Records from a data source

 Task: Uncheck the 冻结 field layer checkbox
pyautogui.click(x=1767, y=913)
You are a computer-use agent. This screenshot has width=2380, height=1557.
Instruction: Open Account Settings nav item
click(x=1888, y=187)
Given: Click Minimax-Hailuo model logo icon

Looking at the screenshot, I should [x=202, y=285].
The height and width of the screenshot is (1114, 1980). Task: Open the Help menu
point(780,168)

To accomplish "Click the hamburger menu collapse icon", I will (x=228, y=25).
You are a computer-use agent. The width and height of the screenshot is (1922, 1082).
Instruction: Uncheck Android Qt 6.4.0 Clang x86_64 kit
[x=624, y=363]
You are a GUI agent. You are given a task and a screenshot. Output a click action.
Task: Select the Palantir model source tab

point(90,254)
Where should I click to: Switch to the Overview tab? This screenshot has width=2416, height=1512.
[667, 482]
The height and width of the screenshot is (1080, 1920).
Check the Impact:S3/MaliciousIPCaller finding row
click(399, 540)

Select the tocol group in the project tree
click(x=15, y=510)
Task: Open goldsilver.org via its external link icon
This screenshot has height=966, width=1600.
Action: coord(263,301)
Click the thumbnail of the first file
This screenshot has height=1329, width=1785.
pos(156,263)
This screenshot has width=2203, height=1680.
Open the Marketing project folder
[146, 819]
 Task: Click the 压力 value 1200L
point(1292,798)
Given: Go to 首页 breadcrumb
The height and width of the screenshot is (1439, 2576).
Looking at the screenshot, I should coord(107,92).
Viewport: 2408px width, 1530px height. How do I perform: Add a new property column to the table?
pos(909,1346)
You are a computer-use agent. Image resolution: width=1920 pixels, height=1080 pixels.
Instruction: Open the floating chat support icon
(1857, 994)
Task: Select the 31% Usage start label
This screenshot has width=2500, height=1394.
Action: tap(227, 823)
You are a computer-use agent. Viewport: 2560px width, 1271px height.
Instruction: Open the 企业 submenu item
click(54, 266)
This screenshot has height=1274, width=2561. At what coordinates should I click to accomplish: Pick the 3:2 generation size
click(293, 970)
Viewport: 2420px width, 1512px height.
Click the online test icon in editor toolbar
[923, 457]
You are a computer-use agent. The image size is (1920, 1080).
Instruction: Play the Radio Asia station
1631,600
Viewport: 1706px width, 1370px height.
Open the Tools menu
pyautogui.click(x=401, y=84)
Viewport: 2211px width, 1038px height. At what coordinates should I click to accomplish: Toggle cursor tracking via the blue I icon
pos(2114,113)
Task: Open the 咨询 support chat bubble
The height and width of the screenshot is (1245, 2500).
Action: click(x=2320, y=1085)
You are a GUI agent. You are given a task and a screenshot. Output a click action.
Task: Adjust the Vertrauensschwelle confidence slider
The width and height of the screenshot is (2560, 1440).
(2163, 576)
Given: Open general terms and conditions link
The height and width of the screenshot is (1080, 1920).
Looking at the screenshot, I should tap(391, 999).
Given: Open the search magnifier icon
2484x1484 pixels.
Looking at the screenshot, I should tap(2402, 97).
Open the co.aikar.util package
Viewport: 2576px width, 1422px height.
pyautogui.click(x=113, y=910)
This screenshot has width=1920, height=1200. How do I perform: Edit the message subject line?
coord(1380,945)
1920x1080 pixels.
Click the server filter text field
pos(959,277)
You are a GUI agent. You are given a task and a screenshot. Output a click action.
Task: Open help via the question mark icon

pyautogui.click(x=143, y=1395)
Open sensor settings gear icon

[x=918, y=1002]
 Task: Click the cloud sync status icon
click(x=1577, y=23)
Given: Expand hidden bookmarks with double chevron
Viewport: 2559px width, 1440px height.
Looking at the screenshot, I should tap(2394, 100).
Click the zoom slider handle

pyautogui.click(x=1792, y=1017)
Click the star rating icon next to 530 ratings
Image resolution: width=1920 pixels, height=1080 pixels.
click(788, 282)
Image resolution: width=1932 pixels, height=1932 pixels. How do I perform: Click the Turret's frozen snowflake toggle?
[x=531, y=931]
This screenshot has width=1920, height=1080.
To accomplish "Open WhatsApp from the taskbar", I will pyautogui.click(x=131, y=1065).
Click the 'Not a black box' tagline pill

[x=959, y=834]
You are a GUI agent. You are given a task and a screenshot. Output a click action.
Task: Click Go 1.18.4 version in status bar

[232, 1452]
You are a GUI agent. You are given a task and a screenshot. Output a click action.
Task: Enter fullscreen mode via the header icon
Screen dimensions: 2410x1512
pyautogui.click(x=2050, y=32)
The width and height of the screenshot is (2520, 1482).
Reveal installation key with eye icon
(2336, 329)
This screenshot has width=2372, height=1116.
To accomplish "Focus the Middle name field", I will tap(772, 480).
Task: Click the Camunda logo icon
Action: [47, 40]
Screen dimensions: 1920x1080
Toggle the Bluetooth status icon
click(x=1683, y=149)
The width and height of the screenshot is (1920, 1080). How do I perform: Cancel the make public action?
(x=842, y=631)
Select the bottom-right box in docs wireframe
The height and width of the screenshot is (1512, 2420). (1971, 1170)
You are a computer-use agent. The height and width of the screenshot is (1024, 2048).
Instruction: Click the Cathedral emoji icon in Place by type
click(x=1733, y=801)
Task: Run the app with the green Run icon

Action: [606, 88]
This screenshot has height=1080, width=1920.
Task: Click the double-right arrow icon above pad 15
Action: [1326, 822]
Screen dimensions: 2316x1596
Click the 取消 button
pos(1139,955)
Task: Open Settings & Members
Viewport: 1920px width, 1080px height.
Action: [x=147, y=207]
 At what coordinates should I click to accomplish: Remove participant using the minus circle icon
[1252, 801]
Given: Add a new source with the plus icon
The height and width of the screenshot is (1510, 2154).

**WHAT THE TASK REQUIRES**
Repeat precisely the lines of the data starting at the one containing "You are a computer-use agent. The height", last line included.

**EXERCISE SOLUTION**
You are a computer-use agent. The height and width of the screenshot is (1024, 2048).
Instruction: Click the Cathedral emoji icon in Place by type
click(x=1733, y=801)
Task: Run the app with the green Run icon

Action: [606, 88]
This screenshot has height=1080, width=1920.
Task: Click the double-right arrow icon above pad 15
Action: [1326, 822]
Screen dimensions: 2316x1596
Click the 取消 button
pos(1139,955)
Task: Open Settings & Members
Viewport: 1920px width, 1080px height.
Action: [x=147, y=207]
 At what coordinates should I click to accomplish: Remove participant using the minus circle icon
[1252, 801]
Given: Add a new source with the plus icon
The height and width of the screenshot is (1510, 2154).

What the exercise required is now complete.